Saved entries
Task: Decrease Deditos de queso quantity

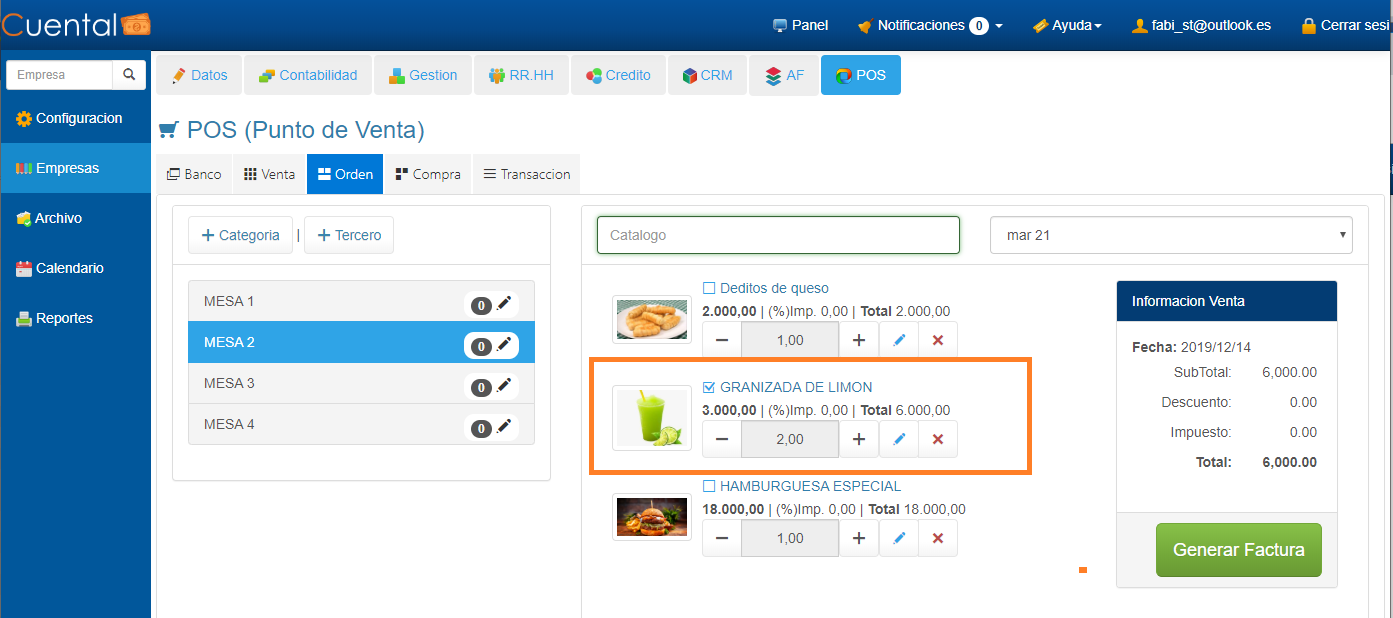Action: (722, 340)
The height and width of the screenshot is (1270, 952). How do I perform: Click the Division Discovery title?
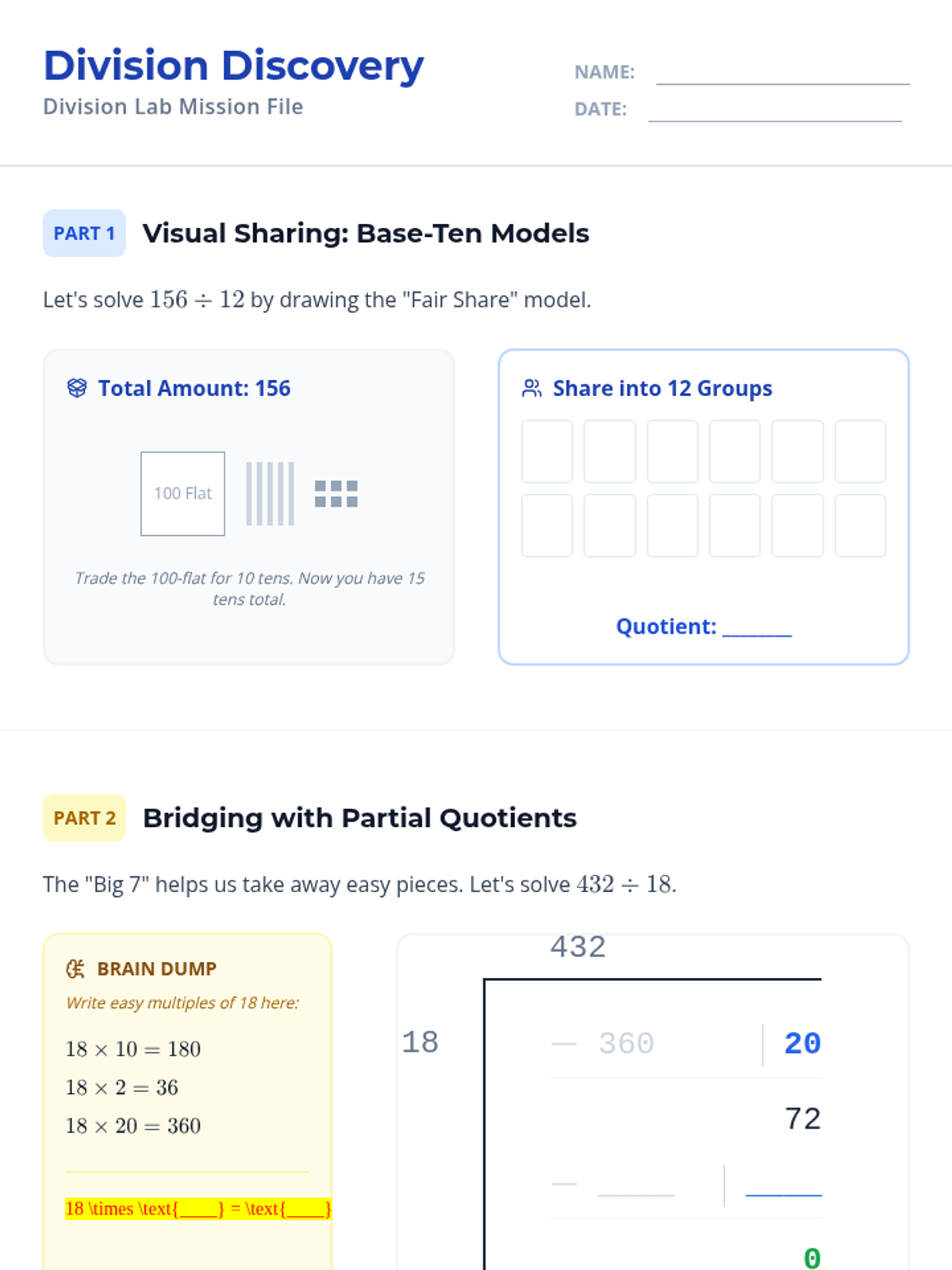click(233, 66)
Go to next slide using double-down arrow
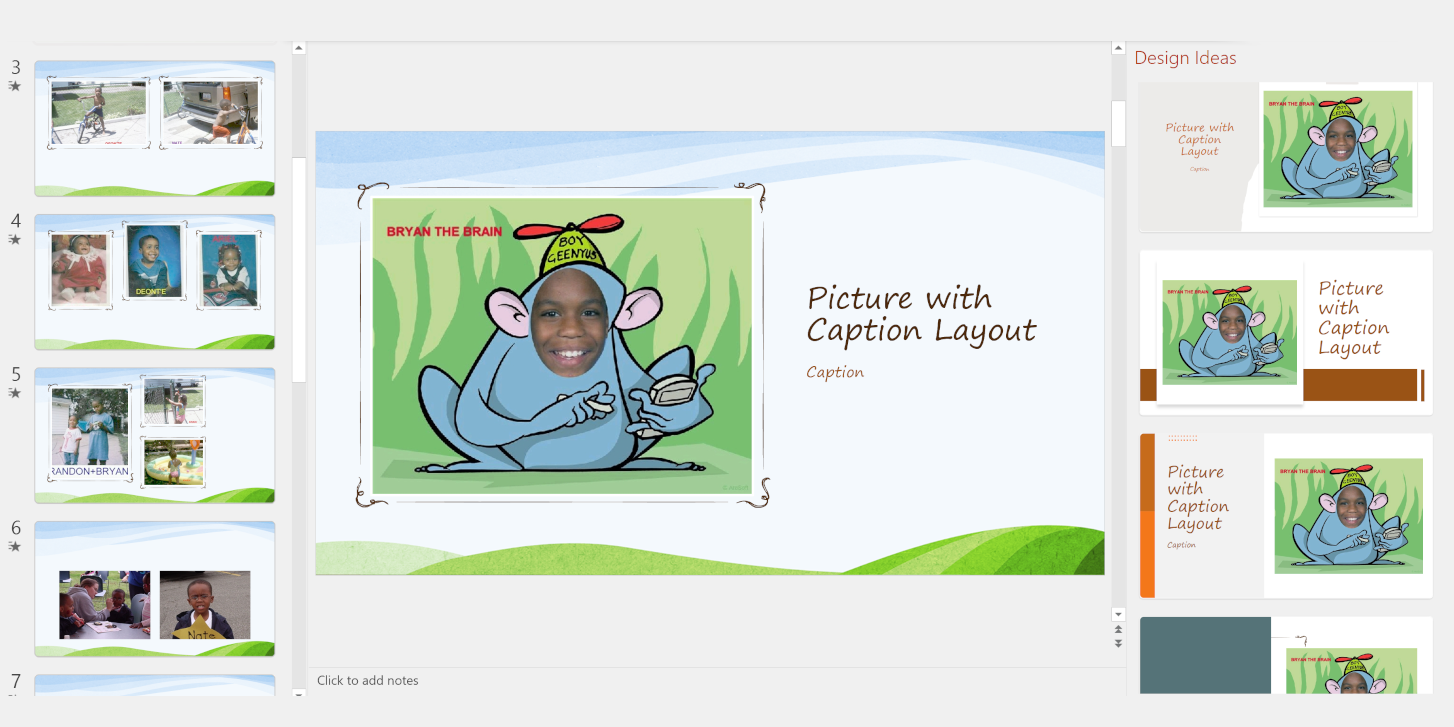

• [About this task]: Retype every entry above exactly and, please, skip the pictures.

• [Reply to the exercise]:
Task: Decrease Deditos de queso quantity

Action: (722, 340)
The height and width of the screenshot is (1270, 952). How do I perform: Click the Division Discovery title?
click(233, 66)
Go to next slide using double-down arrow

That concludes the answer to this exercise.